多くの命が失われた歴史に思いを巡らせることは、終戦から歳月を経るほど意義深いものとなる。惨禍の記憶を戦後80年のさらに先へと継いでいかねばならない。
天皇、皇后両陛下が戦没者を慰霊するため東京都小笠原村の硫黄島を訪問された。
硫黄島は本土防衛の最前線だった。1945年2月に米軍が上陸し、約1カ月にわたる激戦で本県出身者を含む多くの日本兵が死亡した。島に残り道案内などを担った人々も犠牲になった。
両陛下は日米双方の犠牲者を悼む広場などを回り、拝礼した。激戦の地を訪ねる「慰霊の旅」からは、記憶の継承への強い思いがうかがえた。
初めて訪問する両陛下の姿を強制疎開させられた島民の子孫らが見守った。懇談の場で両陛下は「本当にご苦労されましたね」と言葉をかけた。
陛下は2月、「戦争の記憶が薄れようとしている今日、戦争を体験した世代から戦争を知らない世代に、悲惨な体験や歴史が伝えられていくことが大切である」と思いを述べていた。65歳の誕生日に際しての会見だった。
戦争を実体験として知る世代は減り、戦後生まれが人口の8割を超えるまでになっている。両陛下も戦後生まれだ。
今回の訪問は、戦時体験の継承と非戦への思いを具体的な形にしたものといえる。
過ちを繰り返さぬために、戦争の記憶を次の世代へと着実に伝えていくことが欠かせない。
両陛下は被爆地の広島、長崎、多数の住民が地上戦に巻き込まれた沖縄への訪問も予定している。
平和への思いをいかに示すか。戦争を経験した上皇さまとは異なる「象徴」としてのあり方を模索する節目の年になる。
硫黄島では遺骨収集事業が続くが、厚生労働省によると、今年1月末時点で日本兵の遺骨収容は1万710柱にとどまり、約1万1千柱がまだ収容できていない。
遺骨の帰還を待つ家族も高齢になっている。多くの遺骨を収容できずにいることを日本政府は重く受け止めるべきだ。

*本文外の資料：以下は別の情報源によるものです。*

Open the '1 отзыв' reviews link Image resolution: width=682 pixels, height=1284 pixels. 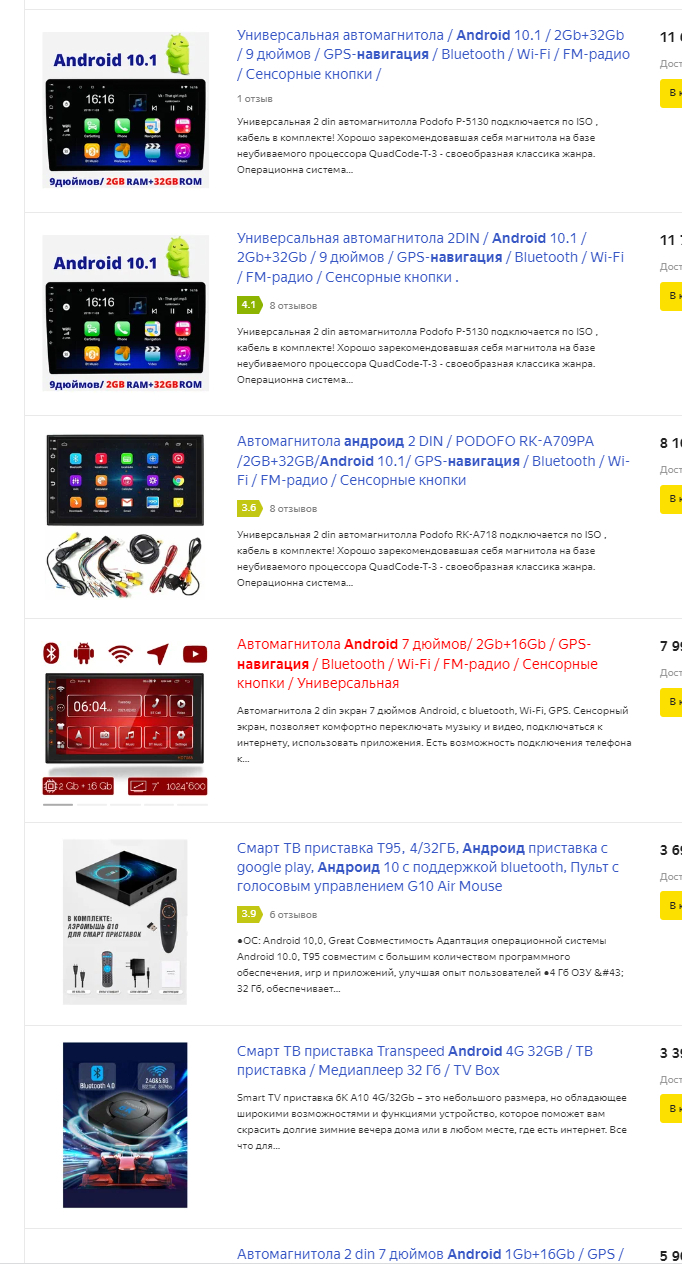(255, 99)
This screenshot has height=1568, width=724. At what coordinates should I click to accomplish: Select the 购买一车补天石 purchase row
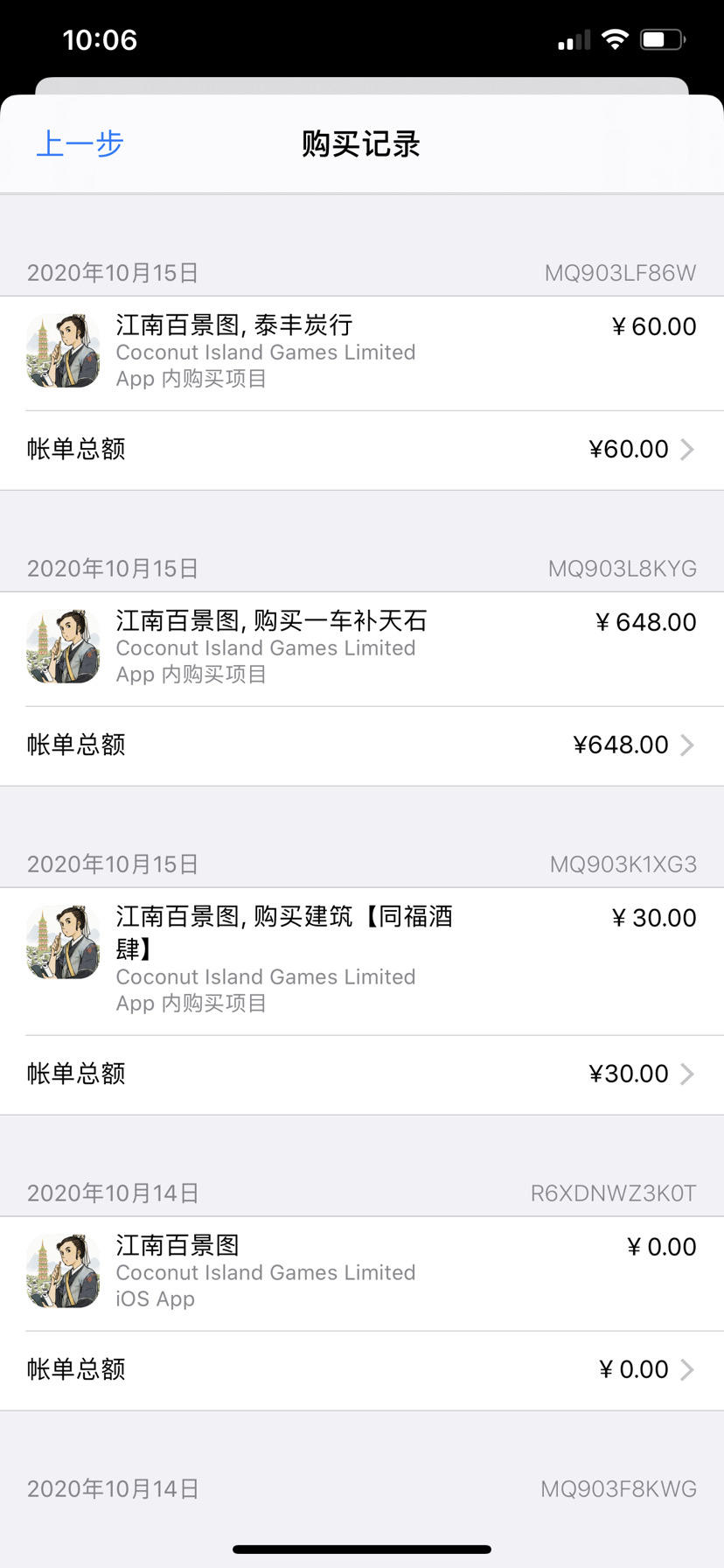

島は68年に米施政権下から返還されたが、強制疎開させられた住民の帰島は今なおかなわない。
火山活動や産業整備の難しさから、国が「定住は困難」としているためだ。故郷を奪われたままの人々の声に耳を澄ませたい。
石破茂首相も3月に硫黄島を訪問した。「世界に平和と繁栄をもたらす日米同盟を新たな高みに引き上げていく」と語った。
対米関係だけにとらわれてはいけない。唯一の戦争被爆国の首相としての姿勢が問われる。